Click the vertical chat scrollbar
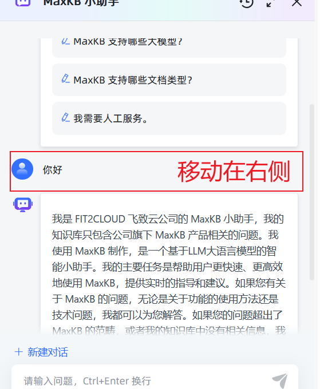Viewport: 320px width, 389px height. (312, 192)
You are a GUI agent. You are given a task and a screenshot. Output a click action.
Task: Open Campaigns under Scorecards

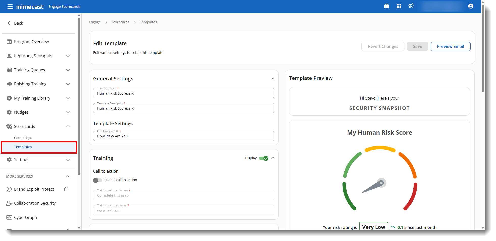pos(23,138)

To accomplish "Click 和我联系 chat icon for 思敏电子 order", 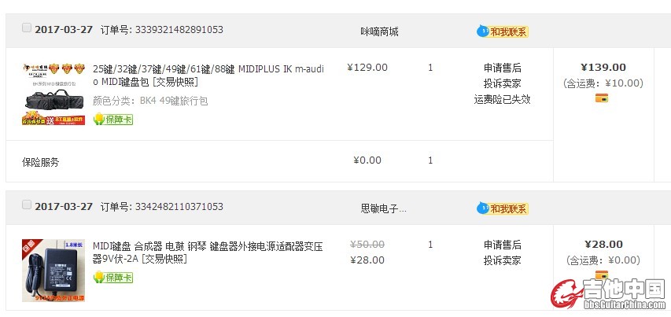I will click(x=503, y=208).
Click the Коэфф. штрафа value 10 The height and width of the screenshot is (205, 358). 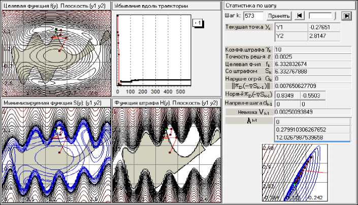coord(312,50)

---

**Problem details**
Starting at the beginning of the records and going on through the line with "pos(23,138)", copy the lines again, substituting "slider" for "scrollbar" and changing nothing else. Omit the pictures from your copy.

**Solution**
Click the vertical chat slider
Viewport: 320px width, 389px height. (312, 192)
You are a GUI agent. You are given a task and a screenshot. Output a click action.
Task: Open Campaigns under Scorecards

pos(23,138)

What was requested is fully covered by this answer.